Starting at the line that contains "You are a computer-use agent." and ending at the last line of the items below, put each line into a JSON list of strings, one string per line. Skip blank lines and leave the pictures out.
— Begin Excerpted records —
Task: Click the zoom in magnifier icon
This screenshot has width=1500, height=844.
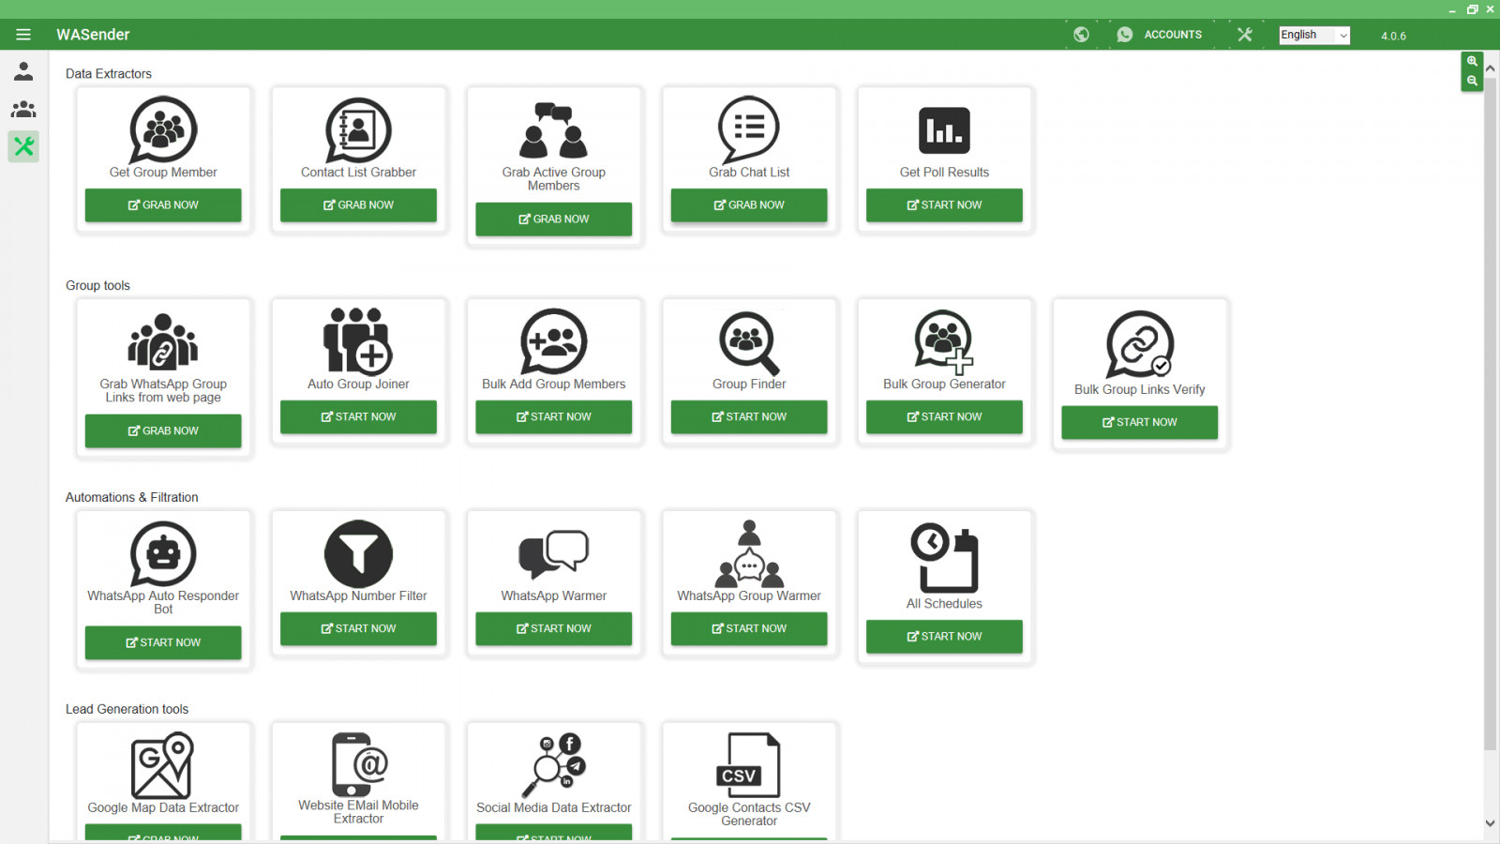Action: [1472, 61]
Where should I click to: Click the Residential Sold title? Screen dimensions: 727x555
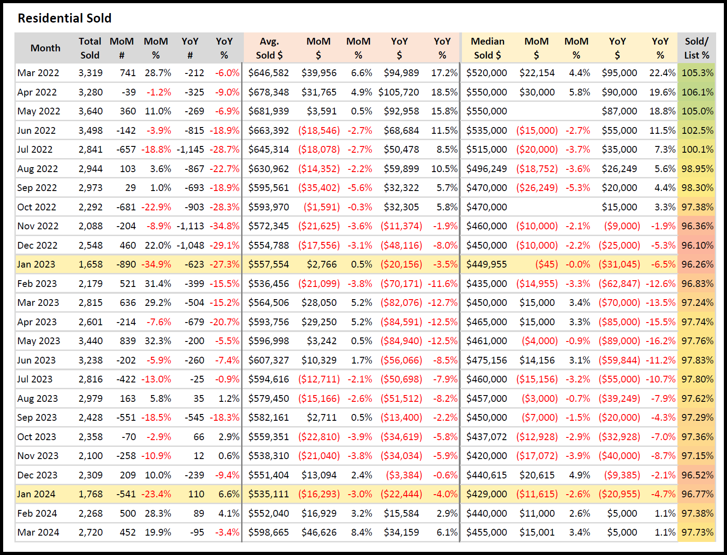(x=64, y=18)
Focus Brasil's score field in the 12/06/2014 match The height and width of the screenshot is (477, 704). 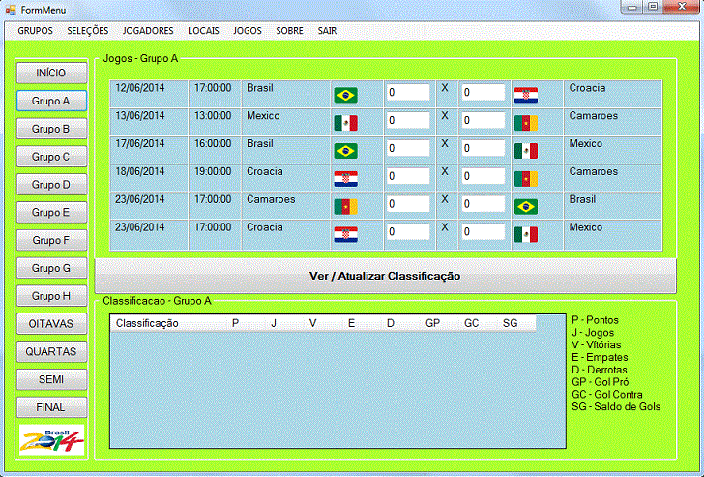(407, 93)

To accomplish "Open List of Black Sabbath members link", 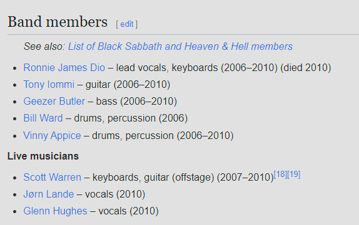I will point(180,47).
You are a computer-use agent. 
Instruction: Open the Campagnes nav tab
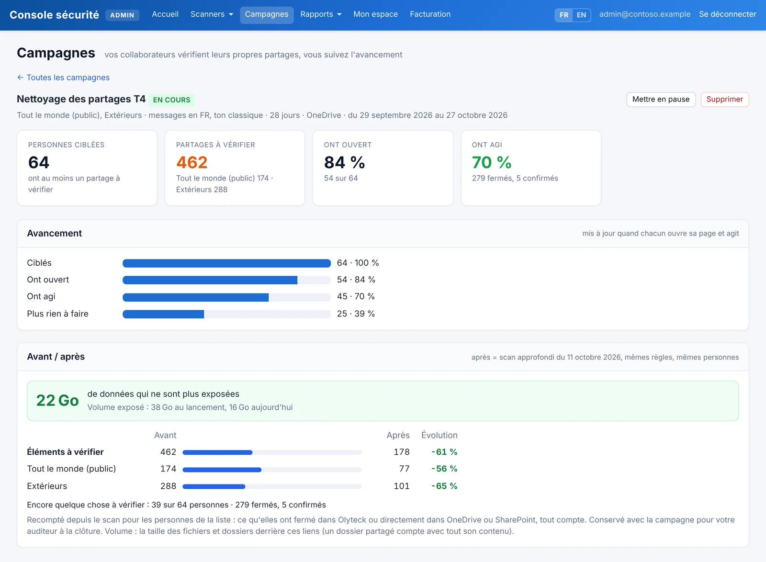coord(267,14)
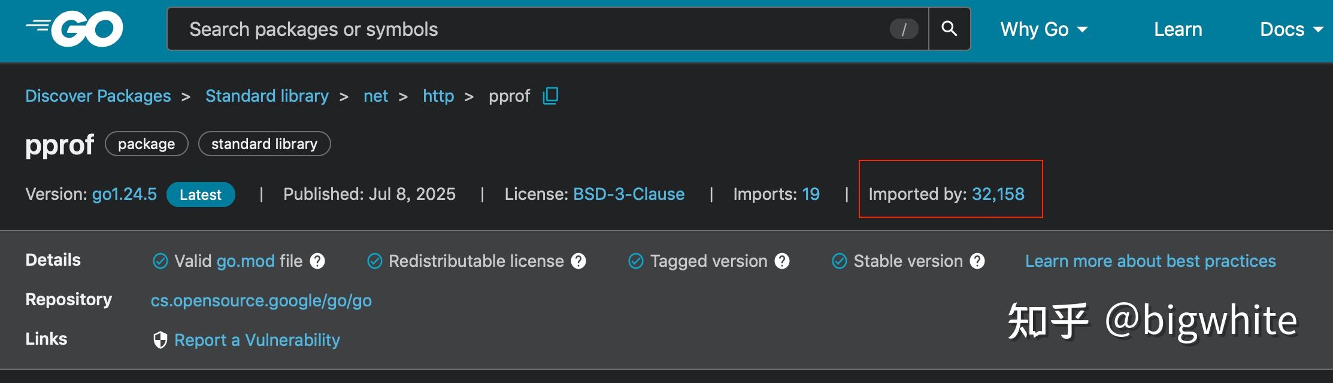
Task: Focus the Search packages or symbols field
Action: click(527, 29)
— End Excerpted records —
Answer to this exercise:
[
  "You are a computer-use agent. ",
  "Instruction: Open the Campagnes nav tab",
  "coord(267,14)",
  "Task: Focus the Search packages or symbols field",
  "Action: click(527, 29)"
]